What is needed:
Reproduce the material below word for word, leaving out the pictures.
>> Start Task input
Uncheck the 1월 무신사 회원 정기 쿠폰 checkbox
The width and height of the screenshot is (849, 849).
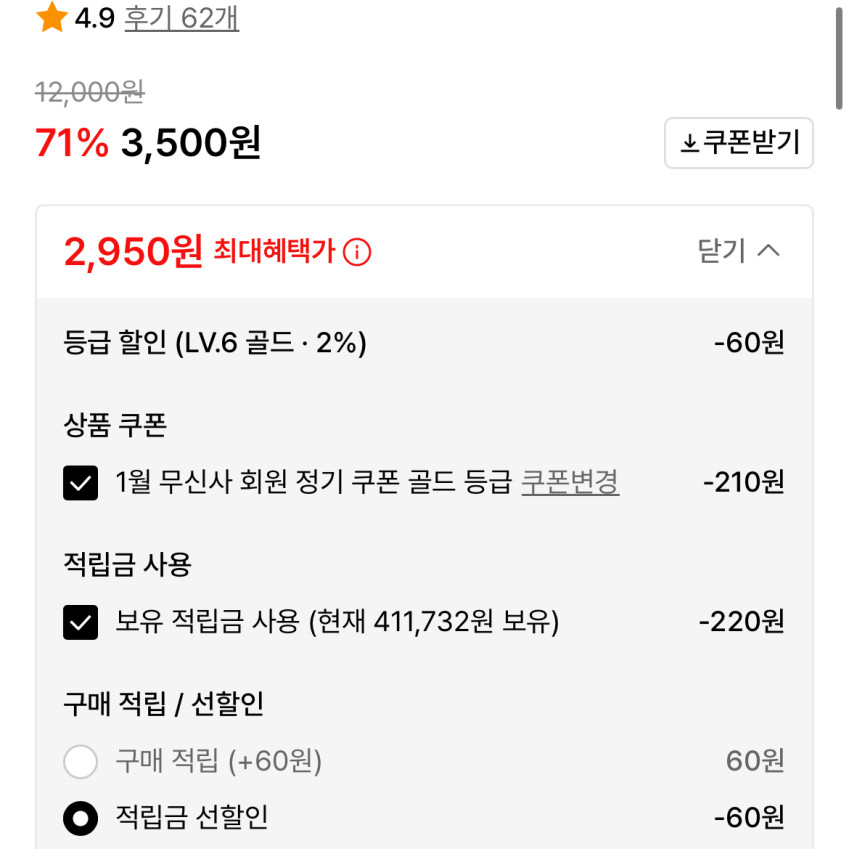tap(80, 483)
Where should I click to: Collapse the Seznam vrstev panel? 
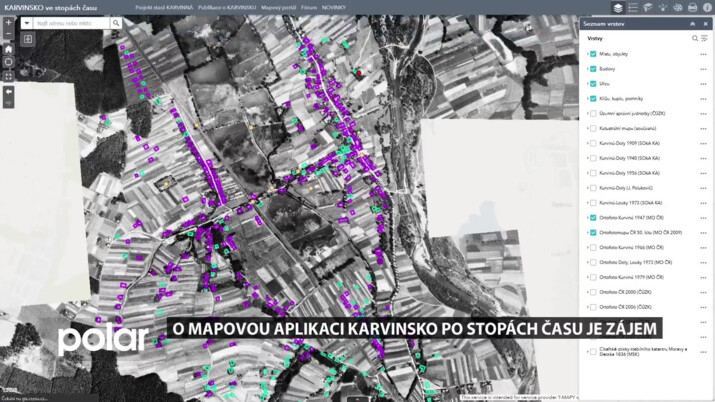click(692, 23)
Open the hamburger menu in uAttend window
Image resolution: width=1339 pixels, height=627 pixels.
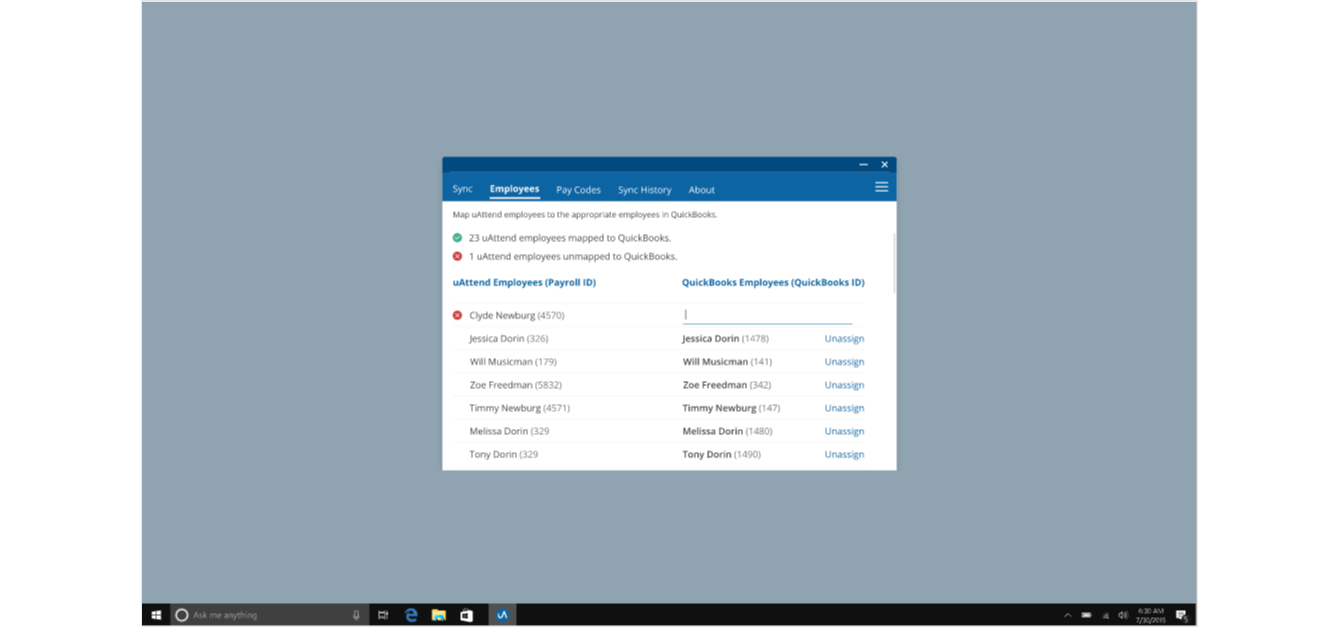(881, 187)
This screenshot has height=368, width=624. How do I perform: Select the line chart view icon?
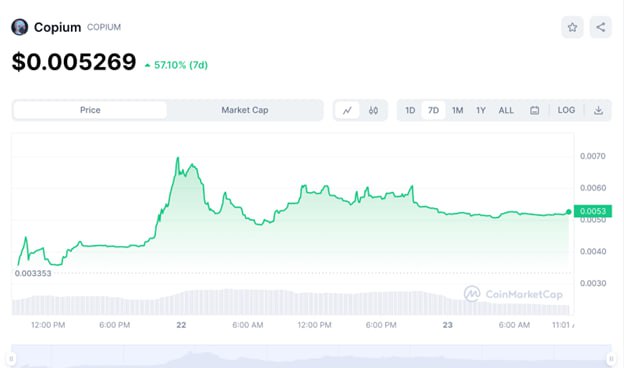347,110
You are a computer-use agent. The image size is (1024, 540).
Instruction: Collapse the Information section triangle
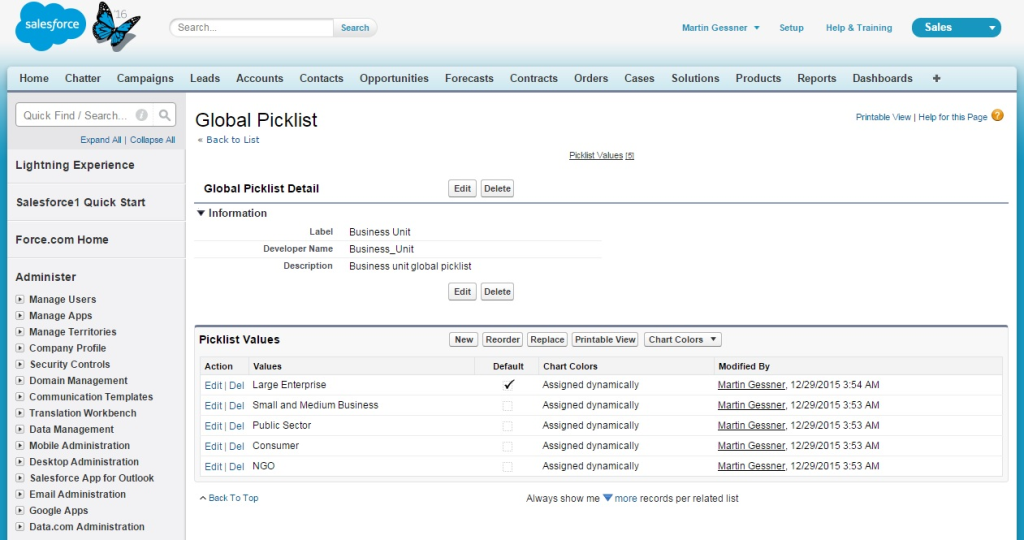click(x=201, y=213)
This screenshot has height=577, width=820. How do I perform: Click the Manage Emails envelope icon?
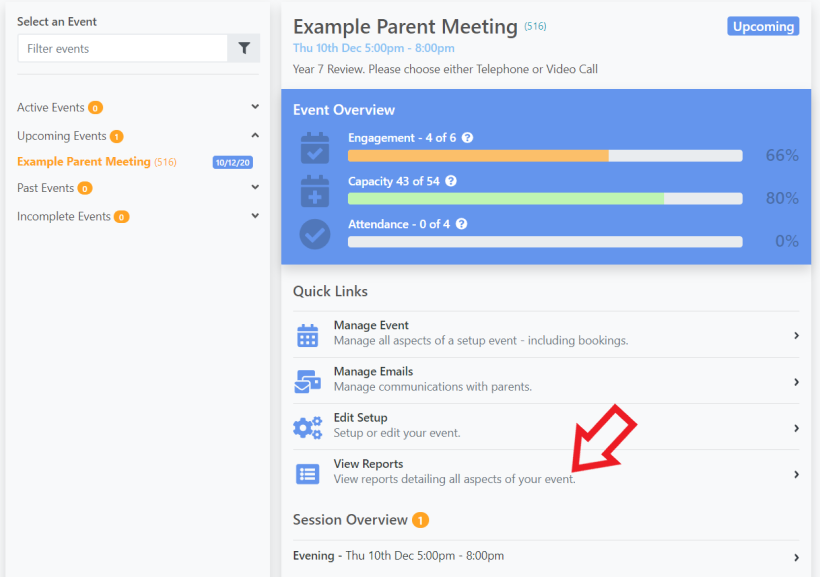(308, 381)
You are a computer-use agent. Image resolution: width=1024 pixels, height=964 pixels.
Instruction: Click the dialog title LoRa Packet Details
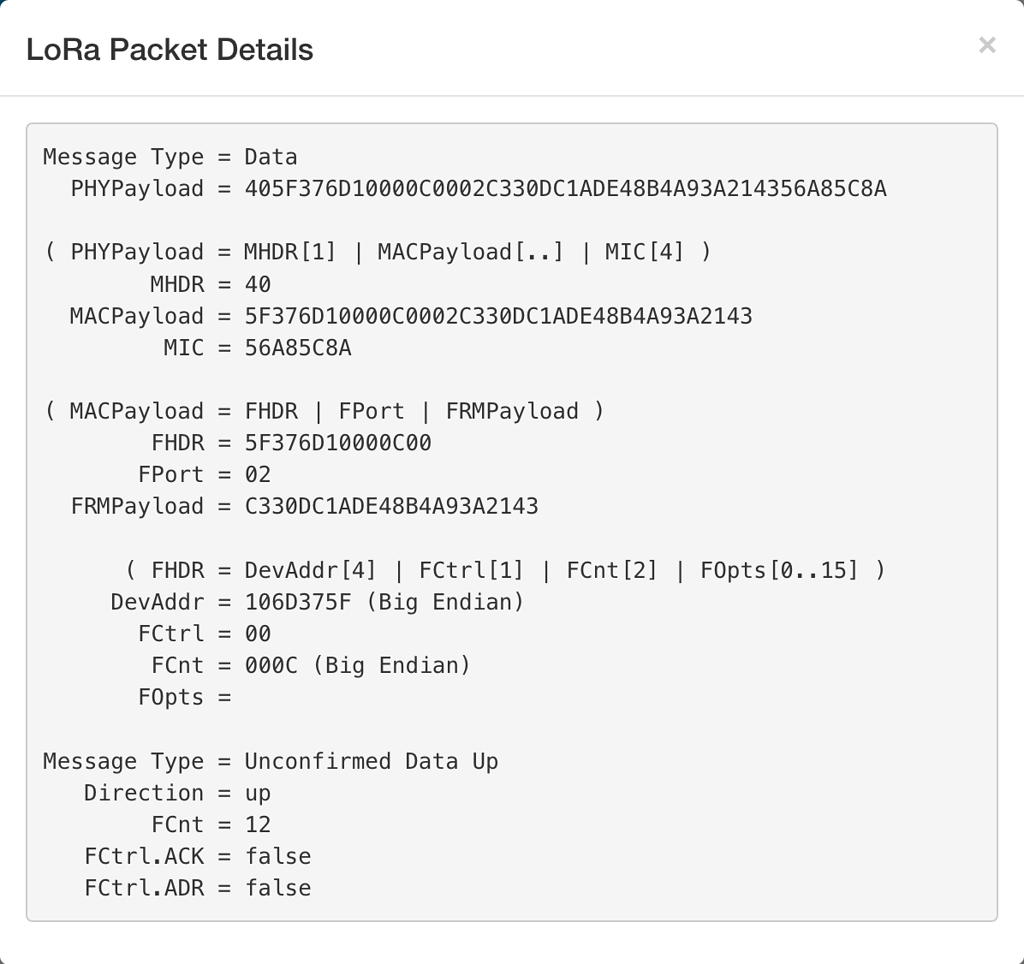[x=170, y=48]

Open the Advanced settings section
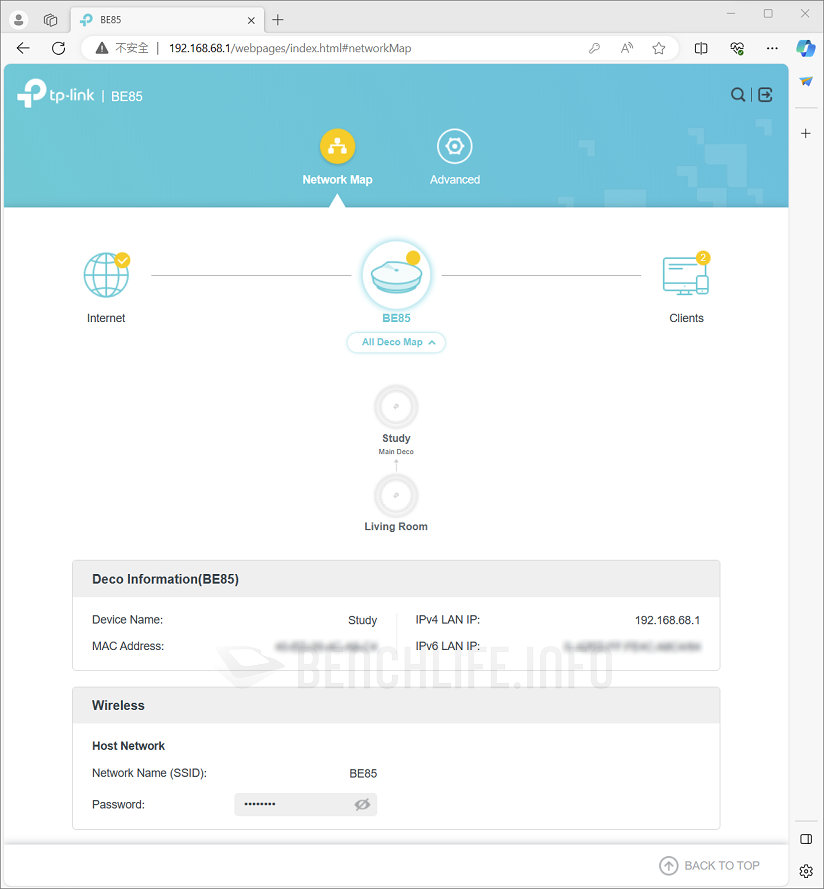454,155
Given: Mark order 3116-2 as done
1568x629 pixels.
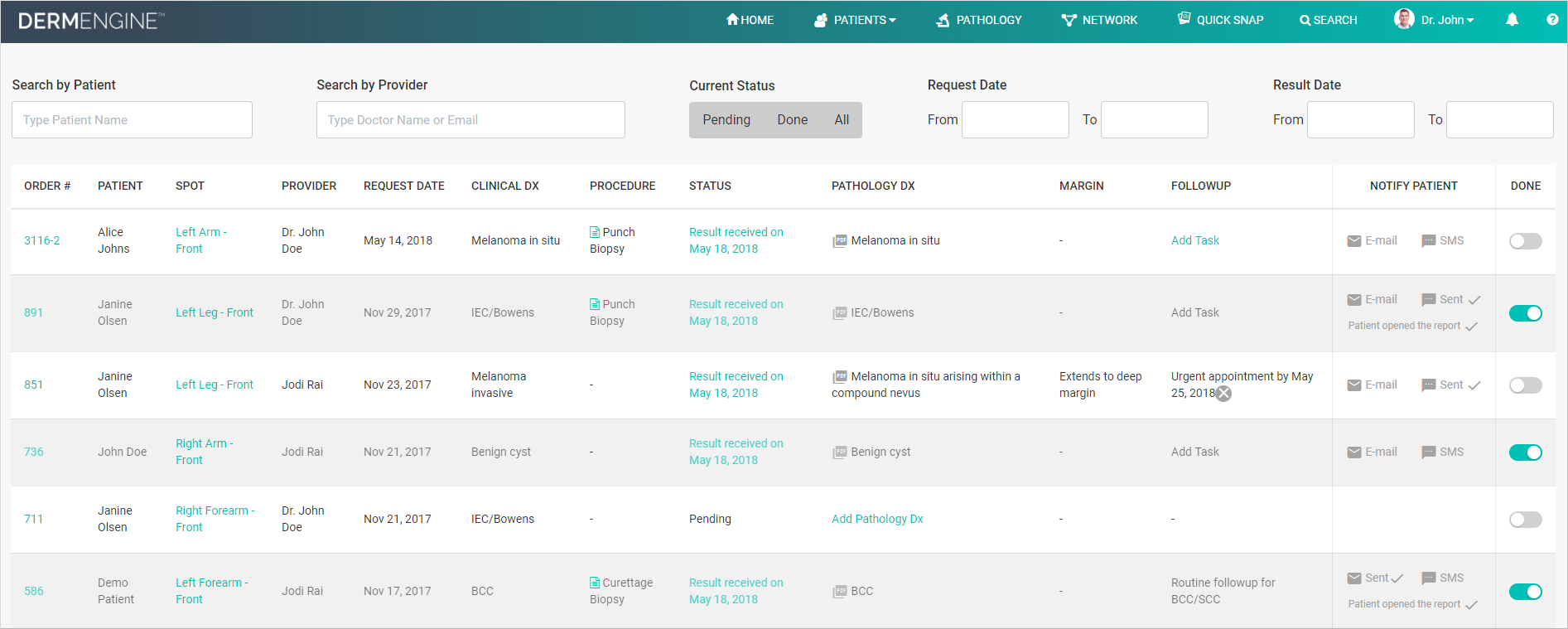Looking at the screenshot, I should click(1525, 241).
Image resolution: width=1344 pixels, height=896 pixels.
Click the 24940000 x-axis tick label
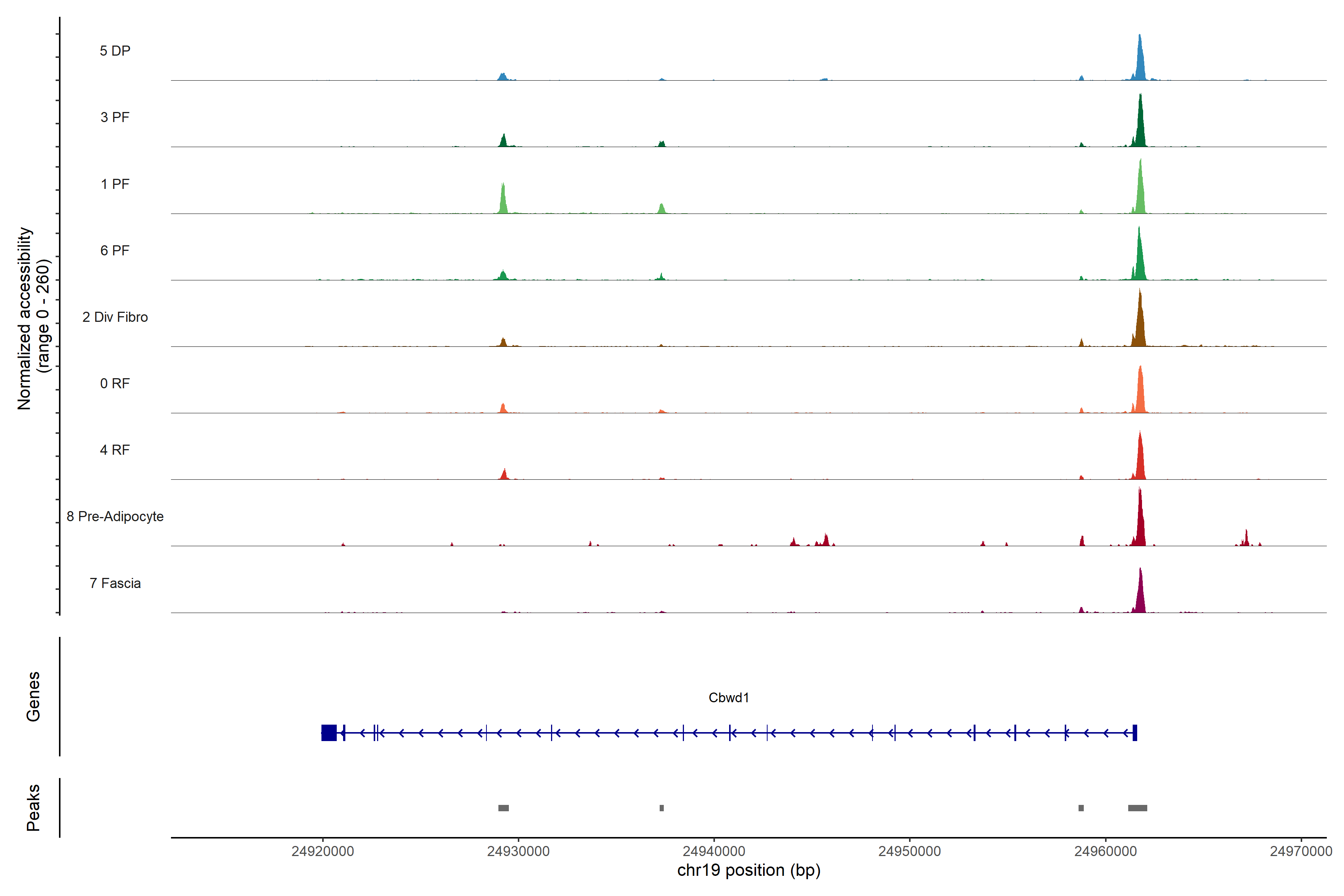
>> End Task input
Output for this task:
Uncheck the 1월 무신사 회원 정기 쿠폰 checkbox
The width and height of the screenshot is (849, 849).
tap(80, 483)
Where should I click to: Collapse the Seznam vrstev panel? 
click(692, 23)
Open the hamburger menu in uAttend window
Image resolution: width=1339 pixels, height=627 pixels.
(881, 187)
This screenshot has height=368, width=624. How do I perform: Select the line chart view icon?
347,110
You are a computer-use agent. The image size is (1024, 540).
Instruction: Collapse the Information section triangle
click(x=201, y=213)
This screenshot has height=577, width=820. How do I perform: Click the Manage Emails envelope icon?
(308, 381)
You are a computer-use agent. Image resolution: width=1024 pixels, height=964 pixels.
Instruction: Click the dialog title LoRa Packet Details
[x=170, y=48]

Open the Advanced settings section
454,155
Given: Mark order 3116-2 as done
1568x629 pixels.
Looking at the screenshot, I should click(1525, 241).
Image resolution: width=1344 pixels, height=896 pixels.
Click the 24940000 x-axis tick label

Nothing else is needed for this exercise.